+++ Texte à lire

Alors que nous étions déployés en tirailleurs, nous avons été accueillis par le tir des allemands ; ces derniers  étaient également déployés en tirailleurs à une courte distance et beaucoup plus nombreux que nous, aussi par le feu des mitrailleuses sur notre droite, venant du fort de Brimont.

Au bout de peu de temps, notre position devenant intenable, je me suis levé pour rejoindre le lieutenant de Witte et lui demander des instructions.
Réponse : "il faut tenir". A peine avait-il terminé qu'il tombait frappé par une balle en pleine poitrine ; revenu à ma section je fis alors augmenter le tir dans dans toute la mesure du possible, mais ne pouvant enrayer l'avance des tirailleurs allemands, j'ai fait replier dans la direction du pont, les quelques hommes en état de le faire.

++++++
+++ Enregistrements

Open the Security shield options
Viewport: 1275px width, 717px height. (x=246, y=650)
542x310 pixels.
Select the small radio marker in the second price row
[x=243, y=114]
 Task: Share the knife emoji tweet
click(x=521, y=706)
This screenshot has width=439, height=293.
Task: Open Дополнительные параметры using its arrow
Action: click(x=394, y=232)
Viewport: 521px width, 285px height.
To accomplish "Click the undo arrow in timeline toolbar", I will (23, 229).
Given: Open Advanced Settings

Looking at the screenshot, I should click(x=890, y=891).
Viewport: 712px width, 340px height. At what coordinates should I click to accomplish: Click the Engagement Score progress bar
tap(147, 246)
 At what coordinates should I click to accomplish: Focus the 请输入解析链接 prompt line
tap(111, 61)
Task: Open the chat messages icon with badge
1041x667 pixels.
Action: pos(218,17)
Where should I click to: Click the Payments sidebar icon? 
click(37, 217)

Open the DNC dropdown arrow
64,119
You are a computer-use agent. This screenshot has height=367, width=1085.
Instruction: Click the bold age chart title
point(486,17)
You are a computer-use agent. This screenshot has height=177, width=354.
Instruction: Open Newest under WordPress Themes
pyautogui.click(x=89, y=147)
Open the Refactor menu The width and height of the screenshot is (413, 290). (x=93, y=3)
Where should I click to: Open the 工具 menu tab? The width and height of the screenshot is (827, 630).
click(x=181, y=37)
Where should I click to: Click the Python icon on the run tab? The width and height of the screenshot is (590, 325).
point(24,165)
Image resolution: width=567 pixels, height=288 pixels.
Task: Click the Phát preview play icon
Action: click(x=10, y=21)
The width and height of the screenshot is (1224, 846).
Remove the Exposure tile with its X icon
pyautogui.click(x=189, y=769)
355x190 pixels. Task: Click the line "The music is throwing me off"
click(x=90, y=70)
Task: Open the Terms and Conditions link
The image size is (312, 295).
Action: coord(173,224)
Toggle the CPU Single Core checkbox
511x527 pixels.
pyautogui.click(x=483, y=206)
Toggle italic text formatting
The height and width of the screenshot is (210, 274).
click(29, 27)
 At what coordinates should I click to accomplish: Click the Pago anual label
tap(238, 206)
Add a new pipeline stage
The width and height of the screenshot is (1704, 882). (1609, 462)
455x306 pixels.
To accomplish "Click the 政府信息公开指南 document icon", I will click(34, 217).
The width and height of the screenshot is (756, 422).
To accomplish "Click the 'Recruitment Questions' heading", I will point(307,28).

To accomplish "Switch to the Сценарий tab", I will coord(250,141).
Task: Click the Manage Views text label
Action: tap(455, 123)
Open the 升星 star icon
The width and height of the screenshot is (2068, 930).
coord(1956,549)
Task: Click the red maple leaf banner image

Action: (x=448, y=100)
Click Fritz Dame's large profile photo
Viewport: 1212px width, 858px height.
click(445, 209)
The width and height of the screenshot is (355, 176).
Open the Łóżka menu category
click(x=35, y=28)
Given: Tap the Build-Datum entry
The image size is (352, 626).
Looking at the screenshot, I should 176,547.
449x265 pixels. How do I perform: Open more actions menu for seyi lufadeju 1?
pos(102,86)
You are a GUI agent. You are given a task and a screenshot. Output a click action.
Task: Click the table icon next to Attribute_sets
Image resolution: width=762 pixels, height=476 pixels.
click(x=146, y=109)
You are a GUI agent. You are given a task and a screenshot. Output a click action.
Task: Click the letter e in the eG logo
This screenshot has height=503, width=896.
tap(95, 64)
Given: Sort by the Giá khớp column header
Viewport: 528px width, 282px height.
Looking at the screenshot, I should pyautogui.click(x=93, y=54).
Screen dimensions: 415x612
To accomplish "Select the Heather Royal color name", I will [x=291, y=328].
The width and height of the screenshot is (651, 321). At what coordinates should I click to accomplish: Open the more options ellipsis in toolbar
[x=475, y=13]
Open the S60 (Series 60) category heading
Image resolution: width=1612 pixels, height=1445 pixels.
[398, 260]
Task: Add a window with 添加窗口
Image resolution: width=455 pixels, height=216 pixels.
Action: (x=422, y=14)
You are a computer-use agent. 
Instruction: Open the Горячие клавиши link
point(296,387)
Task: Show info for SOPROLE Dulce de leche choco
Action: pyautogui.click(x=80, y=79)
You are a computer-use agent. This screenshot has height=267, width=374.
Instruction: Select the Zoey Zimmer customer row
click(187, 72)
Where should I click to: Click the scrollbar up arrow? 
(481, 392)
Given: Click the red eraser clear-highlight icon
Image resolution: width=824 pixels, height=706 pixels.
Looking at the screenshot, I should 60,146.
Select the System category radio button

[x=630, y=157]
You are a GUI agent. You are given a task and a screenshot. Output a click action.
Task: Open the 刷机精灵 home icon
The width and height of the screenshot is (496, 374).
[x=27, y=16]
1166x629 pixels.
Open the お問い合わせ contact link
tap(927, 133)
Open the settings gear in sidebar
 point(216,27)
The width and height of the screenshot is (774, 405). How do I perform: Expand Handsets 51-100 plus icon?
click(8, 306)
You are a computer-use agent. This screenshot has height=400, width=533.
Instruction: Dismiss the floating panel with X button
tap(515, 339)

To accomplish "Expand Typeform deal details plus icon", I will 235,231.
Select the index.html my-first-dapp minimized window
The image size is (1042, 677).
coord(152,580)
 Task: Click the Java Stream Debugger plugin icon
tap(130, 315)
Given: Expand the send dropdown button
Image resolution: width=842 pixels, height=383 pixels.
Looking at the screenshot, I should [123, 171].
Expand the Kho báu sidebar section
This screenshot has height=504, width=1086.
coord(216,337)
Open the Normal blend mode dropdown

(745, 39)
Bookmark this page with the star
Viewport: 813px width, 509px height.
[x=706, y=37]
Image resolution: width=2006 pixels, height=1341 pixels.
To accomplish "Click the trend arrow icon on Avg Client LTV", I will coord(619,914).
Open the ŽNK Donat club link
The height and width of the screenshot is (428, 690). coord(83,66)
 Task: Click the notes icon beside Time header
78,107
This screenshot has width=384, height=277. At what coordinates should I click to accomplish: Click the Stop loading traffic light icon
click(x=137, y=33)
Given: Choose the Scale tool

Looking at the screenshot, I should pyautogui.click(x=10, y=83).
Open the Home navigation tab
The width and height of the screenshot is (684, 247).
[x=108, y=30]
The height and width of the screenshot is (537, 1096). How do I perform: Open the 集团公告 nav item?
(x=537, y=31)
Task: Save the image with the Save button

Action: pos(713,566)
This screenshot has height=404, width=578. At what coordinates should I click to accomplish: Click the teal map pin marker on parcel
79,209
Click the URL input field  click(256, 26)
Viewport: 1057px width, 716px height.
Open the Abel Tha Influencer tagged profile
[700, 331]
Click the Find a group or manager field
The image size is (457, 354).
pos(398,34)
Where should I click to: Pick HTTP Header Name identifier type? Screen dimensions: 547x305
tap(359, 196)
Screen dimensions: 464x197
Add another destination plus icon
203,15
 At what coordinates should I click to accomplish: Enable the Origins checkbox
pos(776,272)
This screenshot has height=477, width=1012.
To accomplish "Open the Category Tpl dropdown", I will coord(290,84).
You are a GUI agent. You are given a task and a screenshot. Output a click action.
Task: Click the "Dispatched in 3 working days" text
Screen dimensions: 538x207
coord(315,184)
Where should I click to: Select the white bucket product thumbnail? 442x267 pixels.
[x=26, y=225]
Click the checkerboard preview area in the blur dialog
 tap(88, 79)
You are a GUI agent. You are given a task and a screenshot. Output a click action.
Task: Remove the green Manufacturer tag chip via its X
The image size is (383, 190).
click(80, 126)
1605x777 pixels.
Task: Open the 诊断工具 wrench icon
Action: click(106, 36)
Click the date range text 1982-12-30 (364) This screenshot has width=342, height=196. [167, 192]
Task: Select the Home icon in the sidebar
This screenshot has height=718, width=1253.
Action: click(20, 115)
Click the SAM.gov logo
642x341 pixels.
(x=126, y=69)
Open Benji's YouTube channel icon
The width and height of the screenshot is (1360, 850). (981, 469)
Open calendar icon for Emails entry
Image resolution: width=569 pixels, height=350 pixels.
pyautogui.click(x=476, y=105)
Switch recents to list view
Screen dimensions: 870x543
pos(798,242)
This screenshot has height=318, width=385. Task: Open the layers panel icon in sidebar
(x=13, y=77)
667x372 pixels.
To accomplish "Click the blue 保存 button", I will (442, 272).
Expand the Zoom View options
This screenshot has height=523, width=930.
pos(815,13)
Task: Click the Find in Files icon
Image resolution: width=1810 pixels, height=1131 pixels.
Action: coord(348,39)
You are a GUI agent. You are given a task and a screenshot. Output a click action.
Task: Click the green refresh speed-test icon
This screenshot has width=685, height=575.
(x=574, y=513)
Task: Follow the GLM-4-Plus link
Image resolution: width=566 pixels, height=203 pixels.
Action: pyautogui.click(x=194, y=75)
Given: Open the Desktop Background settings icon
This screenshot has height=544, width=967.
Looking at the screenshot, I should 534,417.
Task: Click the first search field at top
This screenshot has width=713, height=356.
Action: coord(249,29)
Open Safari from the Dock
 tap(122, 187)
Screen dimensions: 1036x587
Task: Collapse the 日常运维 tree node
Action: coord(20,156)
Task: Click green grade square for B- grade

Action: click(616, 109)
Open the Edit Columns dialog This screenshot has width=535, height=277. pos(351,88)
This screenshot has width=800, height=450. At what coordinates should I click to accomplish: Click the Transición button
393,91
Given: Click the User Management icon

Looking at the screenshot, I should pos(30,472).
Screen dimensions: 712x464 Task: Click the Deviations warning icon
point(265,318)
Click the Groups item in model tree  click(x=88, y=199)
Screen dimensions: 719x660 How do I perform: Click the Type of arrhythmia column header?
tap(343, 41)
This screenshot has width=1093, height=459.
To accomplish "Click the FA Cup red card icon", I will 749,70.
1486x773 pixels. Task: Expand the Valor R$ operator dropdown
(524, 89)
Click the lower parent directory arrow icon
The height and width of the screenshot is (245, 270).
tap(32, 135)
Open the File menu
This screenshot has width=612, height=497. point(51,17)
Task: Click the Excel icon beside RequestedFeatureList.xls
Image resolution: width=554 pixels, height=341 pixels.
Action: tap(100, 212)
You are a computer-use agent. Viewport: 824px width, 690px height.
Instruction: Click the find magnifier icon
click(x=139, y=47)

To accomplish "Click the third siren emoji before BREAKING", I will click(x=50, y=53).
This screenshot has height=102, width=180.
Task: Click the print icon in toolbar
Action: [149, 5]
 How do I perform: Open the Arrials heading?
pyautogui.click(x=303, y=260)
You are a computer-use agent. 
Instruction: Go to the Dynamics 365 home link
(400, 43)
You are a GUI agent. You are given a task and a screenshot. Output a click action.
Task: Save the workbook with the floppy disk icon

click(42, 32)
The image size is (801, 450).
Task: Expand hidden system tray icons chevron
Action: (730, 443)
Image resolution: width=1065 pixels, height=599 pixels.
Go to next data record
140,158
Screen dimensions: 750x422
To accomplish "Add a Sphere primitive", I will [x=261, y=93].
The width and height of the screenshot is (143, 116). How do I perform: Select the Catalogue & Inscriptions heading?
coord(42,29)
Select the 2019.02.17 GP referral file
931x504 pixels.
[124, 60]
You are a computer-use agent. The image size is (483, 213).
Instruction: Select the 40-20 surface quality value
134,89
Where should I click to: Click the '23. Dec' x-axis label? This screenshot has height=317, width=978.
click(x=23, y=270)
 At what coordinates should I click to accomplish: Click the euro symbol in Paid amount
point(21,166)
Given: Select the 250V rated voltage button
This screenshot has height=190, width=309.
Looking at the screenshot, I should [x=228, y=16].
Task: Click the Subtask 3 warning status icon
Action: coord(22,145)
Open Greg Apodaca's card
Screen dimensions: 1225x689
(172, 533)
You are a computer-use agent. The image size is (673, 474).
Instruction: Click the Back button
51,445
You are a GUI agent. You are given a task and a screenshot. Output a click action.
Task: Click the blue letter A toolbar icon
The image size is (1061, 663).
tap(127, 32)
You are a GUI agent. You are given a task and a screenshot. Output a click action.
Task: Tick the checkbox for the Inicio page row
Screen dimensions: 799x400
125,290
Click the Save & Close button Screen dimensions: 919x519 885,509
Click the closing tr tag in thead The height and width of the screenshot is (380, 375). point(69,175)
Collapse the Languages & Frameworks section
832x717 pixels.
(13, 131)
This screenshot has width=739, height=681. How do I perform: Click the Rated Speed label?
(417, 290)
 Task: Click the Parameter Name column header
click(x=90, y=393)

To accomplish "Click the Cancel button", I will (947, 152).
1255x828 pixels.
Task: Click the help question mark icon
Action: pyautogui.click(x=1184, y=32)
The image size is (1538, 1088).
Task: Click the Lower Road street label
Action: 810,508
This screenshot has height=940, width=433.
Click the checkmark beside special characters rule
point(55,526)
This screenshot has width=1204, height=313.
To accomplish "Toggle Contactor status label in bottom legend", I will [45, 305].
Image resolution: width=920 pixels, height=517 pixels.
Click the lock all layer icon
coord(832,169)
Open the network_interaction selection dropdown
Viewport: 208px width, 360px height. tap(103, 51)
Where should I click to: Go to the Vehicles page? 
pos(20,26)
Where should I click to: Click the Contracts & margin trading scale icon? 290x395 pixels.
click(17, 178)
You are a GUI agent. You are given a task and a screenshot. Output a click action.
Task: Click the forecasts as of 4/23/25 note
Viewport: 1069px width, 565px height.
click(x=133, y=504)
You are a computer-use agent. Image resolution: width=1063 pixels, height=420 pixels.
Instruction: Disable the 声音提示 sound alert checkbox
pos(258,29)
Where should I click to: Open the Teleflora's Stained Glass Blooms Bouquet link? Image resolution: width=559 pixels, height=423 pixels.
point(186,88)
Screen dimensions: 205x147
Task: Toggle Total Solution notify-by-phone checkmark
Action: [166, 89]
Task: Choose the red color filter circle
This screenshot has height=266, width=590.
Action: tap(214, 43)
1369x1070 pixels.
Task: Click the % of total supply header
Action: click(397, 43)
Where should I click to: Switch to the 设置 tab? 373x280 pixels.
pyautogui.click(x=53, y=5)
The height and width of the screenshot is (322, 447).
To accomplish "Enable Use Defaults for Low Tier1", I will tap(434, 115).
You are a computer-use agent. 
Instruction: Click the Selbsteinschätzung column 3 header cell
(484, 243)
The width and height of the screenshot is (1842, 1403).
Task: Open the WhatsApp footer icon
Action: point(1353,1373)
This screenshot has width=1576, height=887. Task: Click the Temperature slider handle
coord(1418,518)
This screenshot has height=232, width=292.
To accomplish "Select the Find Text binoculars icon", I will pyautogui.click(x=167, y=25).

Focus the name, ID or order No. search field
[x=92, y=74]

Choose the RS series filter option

++++++

Consignes »
(a) Traduisez en anglais cette phrase du texte à lire : « Au bout de peu de temps, notre position devenant intenable, je me suis levé pour rejoindre le lieutenant de Witte et lui demander des instructions. »
(b) Recopiez à l'identique, dans le texte à lire, tout ce qui va de « Au bout de peu » jusqu'à « de le faire. ».

Réponses attendues »
(a) After a short time, as our position was becoming untenable, I got up to go over to Lieutenant de Witte and ask him for instructions.

(b)
Au bout de peu de temps, notre position devenant intenable, je me suis levé pour rejoindre le lieutenant de Witte et lui demander des instructions.
Réponse : "il faut tenir". A peine avait-il terminé qu'il tombait frappé par une balle en pleine poitrine ; revenu à ma section je fis alors augmenter le tir dans dans toute la mesure du possible, mais ne pouvant enrayer l'avance des tirailleurs allemands, j'ai fait replier dans la direction du pont, les quelques hommes en état de le faire.